De nuevo, haciendo alarde de su gran
velocidad y puntería, Iván dio cuenta de dos de ellos. Por mi parte, disparé al
que se encontraba al descubierto y conseguí derribarle al tercer disparo.
—¡Eh, tú! —le dijo al que se
escondía detrás de las cajas— Eres el último. Ya puedes tirar tu arma y salir
con los brazos en alto. Si lo haces te prometo una muerte rápida.
El reverendo no obtuvo respuesta.
Sin apartar ni su mirada ni su cañón de las cajas fue acercándose poco a poco.
Yo, asustado, me cubrí detrás de la pared de una de las chozas.
—¡Ultima oportunidad, escoria!
—gritó Iván— ¿Sales?
De nuevo, no obtuvo respuesta. El
reverendo estaba ya a un metro escaso de las cajas. Súbitamente se escuchó un
disparo. Sobresaltado, dejé caer mi arma al suelo. Temía que el traficante
hubiese matado al reverendo, que permanecía inmóvil con el arma bajada. Sin
embargo, no se desplomó, sino que agarró del cuello al traficante, al que al
parecer había desarmado de un disparo. Recogí el revólver y me acerqué.
Iván le pegó un puñetazo y cayó al
suelo. Una vez me había acercado me dijo— ¿Sabes por qué llaman a este callejón
el Callejón del hombre ahorcado? —negué con la cabeza— Es un misterio, pero sí
sé por qué lo llamarán así a partir de ahora.
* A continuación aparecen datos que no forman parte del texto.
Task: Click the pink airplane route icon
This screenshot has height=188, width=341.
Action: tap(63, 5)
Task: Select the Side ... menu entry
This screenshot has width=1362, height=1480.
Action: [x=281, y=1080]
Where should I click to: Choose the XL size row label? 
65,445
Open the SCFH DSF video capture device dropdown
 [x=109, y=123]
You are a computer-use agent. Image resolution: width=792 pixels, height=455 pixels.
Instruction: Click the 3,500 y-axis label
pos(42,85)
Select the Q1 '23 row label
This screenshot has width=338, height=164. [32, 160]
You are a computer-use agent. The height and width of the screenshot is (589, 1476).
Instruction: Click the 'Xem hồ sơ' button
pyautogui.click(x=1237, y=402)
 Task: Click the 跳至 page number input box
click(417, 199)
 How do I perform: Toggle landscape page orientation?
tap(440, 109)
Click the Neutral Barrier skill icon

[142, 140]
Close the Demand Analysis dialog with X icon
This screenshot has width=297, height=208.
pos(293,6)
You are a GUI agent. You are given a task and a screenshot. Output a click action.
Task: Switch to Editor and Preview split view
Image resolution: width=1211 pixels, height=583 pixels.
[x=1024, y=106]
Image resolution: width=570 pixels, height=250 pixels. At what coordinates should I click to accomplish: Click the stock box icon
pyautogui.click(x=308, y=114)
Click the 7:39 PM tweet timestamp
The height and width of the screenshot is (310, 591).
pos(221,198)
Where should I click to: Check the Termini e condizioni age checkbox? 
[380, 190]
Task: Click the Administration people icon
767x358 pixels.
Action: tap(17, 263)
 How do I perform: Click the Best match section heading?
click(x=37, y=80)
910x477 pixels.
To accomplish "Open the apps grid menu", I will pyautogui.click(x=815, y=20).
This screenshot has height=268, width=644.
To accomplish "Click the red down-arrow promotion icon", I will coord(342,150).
Guardó su revólver y, mientras yo
seguía apuntando al traficante, que permanecía quieto en el suelo, tomó una
cuerda de una de las chozas y la colgó de una viga de una de las chozas. Hizo
un nudo de horca y, agarrando al criminal del cuello, lo subió sobre una silla
y le ciñó la cuerda al cuello. Dio una patada a la silla y le dejó colgar hasta
morir.
Después de aquello recogió las armas
de los muertos y todos los objetos de valor que encontró y nos fuimos hacia el
bar en dónde se resguardaban mis antiguos captores. No obstante, cuando
llegamos el sitio estaba desierto. En el suelo, delante de la puerta, yacían
muertos dos hombres corpulentos que habían sido degollados. En la pared se
podía leer escrito en sangre: “Jamás me encontraréis”.
Recogí mis cosas y me fui a Emerald
City. Nunca volví a encontrarme con el reverendo Iván Lafontaine.